The Symbolic Nature of Jason’s Activity
• Jason was explicitly aware of how he operated to solve his problem—“See, if we would have had it in that (points to each part of the 3/4-stick he made by pulling parts) four, four, four, and four—sixteen. But you colored three, so it is three sixteenths!”
• Jason mentally partitioned each of the three fourths into four parts each. So, to make the explanation that he did entails him stepping out of the stream of his thought, regenerating it in visualized imagination, and “looking” at it as if it were a direct experience (von Glasersfeld’s notion of reflective awareness).
• We claim that Jason’s operations symbolized actually partitioning each of the three one-fourths that he made into four parts each.
Interiorization• To be constituted as symbolic, the sensory material that is
recorded in the mental operations would need to be recorded at a level of interiorization.
• Jason’s numerical concept of four served him in his partitioning activity, and it is what enabled him to proceed mentally without actually partitioning the three one-fourths in his visual field into four parts each. Jason could use his concept of four to disembed a composite unit of four from another composite unit containing four elements.
• Jason could produce the containing unit as a unit of units of units. That is, his concept of four was constructed at the third level of interiorization. As a consequence, he could distribute a composite unit of four across the elements of another composite unit of four.
Symbolic Thought in Action
• Jason used his concept of four in considering the stick partitioned into four equal parts. That these parts were not simply four separated perceptual unit items is indicated when he willfully united the one fourth of the stick Laura pulled out with the three fourths that he pulled out and regarded them as together comprising a whole stick. Jason was operating above the sensory plane and essentially didn’t need the material that was in his visual field in order to operate.
Symbolized Operations• The figurative material that Jason used to make a 4/4-
stick on which he operated further was symbolic in nature. It symbolized the operations he used to make the 4/4-stick, and the operations could be said to be embedded in the figurative material in that the figurative material was the result of operating.

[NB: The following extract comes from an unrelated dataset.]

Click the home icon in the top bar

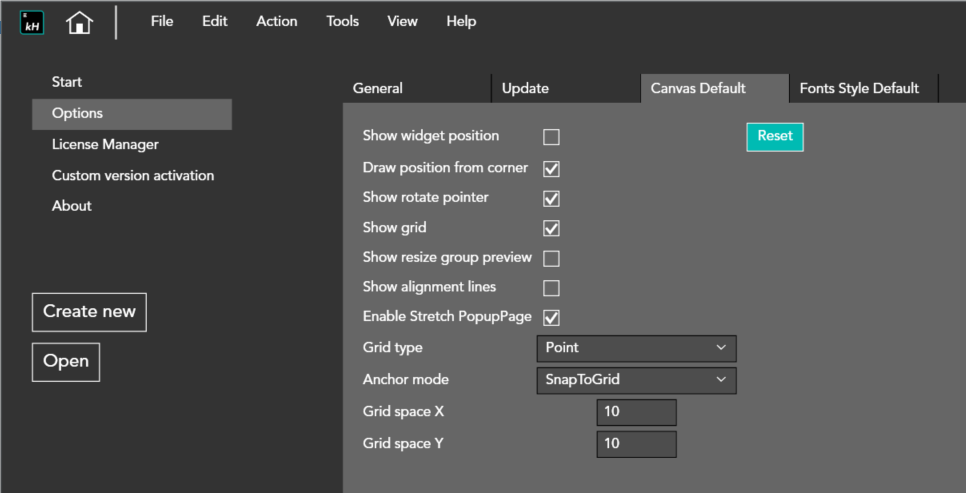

• Moreover, we claim that partitioning one of these four parts into four parts symbolized partitioning each of the remaining three parts into four parts. This symbolic nature of operating apparently induced his reflective awareness of the products of operating without actually operating on sensory material.
The Algebraic Nature of Children’s Numerical Knowledge
• We construe children’s numerical knowledge as the schemes of acting and operating that are functioning reliably and effectively, and consider them, along with their symbolic aspects, the subject of our study of the algebraic nature of children’s numerical knowledge.